Grupy dyskusyjne   »   pl.misc.samochody   »   Czy taka okazja?

Czy taka okazja?

Data: 2018-11-04 02:07:19
Autor: losspistolss
Czy taka okazja?
Niski przebieg i wieloletnie stanie w garażu to też nic dobrego.

Data: 2018-11-04 11:25:58
Autor: Mateusz Viste
Czy taka okazja?
On Sun, 04 Nov 2018 02:07:19 -0800, losspistolss wrote:
Niski przebieg i wieloletnie stanie w garażu to też nic dobrego.

Jeśli garaż dobrze wentylowany albo ogrzewany to luz. Trzeba jednak liczyć się z wymianą kilku gum i uszczelek.

Mateusz

Data: 2018-11-04 14:19:55
Autor: Uzytkownik
Czy taka okazja?
W dniu 2018-11-04 o 12:25, Mateusz Viste pisze:
On Sun, 04 Nov 2018 02:07:19 -0800, losspistolss wrote:
Niski przebieg i wieloletnie stanie w garażu to też nic dobrego.
Jeśli garaż dobrze wentylowany albo ogrzewany to luz. Trzeba jednak
liczyć się z wymianą kilku gum i uszczelek.

Mateusz

A jeżeli nie jest wentylowany to co niby ma się dziać?

Data: 2018-11-04 14:15:08
Autor: Mateusz Viste
Czy taka okazja?
On Sun, 04 Nov 2018 14:19:55 +0100, Uzytkownik wrote:
W dniu 2018-11-04 o 12:25, Mateusz Viste pisze:
On Sun, 04 Nov 2018 02:07:19 -0800, losspistolss wrote:
Niski przebieg i wieloletnie stanie w garażu to też nic dobrego.
Jeśli garaż dobrze wentylowany albo ogrzewany to luz. Trzeba jednak
liczyć się z wymianą kilku gum i uszczelek.

Mateusz

A jeżeli nie jest wentylowany to co niby ma się dziać?

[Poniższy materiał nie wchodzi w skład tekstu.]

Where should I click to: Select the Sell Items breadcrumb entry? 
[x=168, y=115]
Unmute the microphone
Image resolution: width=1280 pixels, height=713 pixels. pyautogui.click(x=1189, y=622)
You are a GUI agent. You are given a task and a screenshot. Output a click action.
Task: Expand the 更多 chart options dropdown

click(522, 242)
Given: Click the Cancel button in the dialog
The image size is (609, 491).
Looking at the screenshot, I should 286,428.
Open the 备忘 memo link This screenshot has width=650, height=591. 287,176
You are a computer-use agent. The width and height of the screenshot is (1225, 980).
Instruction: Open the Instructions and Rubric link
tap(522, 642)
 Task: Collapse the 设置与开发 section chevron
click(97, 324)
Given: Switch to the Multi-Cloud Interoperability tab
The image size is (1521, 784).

Wilgoć, punkt rosy każdego dnia, korozja. Radzieccy naukowcy wykazali, że w takich warunkach z samochodu można codziennie zebrać 0.8l wody. Która to woda całkowicie odparowuje w ciągu dnia.

Mateusz

Data: 2018-11-04 16:08:07
Autor: Uzytkownik
Czy taka okazja?
W dniu 2018-11-04 o 15:15, Mateusz Viste pisze:
On Sun, 04 Nov 2018 14:19:55 +0100, Uzytkownik wrote:
W dniu 2018-11-04 o 12:25, Mateusz Viste pisze:
On Sun, 04 Nov 2018 02:07:19 -0800, losspistolss wrote:
Niski przebieg i wieloletnie stanie w garażu to też nic dobrego.
Jeśli garaż dobrze wentylowany albo ogrzewany to luz. Trzeba jednak
liczyć się z wymianą kilku gum i uszczelek.

Mateusz
A jeżeli nie jest wentylowany to co niby ma się dziać?
Wilgoć, punkt rosy każdego dnia, korozja. Radzieccy naukowcy wykazali, że
w takich warunkach z samochodu można codziennie zebrać 0.8l wody. Która
to woda całkowicie odparowuje w ciągu dnia.

Mateusz


A skąd wiesz, że dziadek nie piekł chleba wodnego?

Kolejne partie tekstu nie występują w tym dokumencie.